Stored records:
*** Block opens ***

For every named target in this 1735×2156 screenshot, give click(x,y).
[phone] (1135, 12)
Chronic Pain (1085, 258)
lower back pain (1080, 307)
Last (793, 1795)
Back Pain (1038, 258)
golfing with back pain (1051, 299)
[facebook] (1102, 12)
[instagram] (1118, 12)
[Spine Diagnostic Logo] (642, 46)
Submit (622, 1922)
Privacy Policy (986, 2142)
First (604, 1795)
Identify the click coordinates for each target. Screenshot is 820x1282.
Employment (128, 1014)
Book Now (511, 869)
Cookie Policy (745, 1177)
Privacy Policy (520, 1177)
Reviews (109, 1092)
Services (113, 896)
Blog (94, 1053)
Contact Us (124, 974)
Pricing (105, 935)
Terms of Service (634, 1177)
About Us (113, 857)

*** Block closes ***

PROBLEM REQUIREMENTS: Your job is to reproduce the data in full, with every line intact.

SOLUTION TO THIS PROBLEM:
For every named target in this 1735×2156 screenshot, give click(x,y).
[phone] (1135, 12)
Chronic Pain (1085, 258)
lower back pain (1080, 307)
Last (793, 1795)
Back Pain (1038, 258)
golfing with back pain (1051, 299)
[facebook] (1102, 12)
[instagram] (1118, 12)
[Spine Diagnostic Logo] (642, 46)
Submit (622, 1922)
Privacy Policy (986, 2142)
First (604, 1795)
Identify the click coordinates for each target. Screenshot is 820x1282.
Employment (128, 1014)
Book Now (511, 869)
Cookie Policy (745, 1177)
Privacy Policy (520, 1177)
Reviews (109, 1092)
Services (113, 896)
Blog (94, 1053)
Contact Us (124, 974)
Pricing (105, 935)
Terms of Service (634, 1177)
About Us (113, 857)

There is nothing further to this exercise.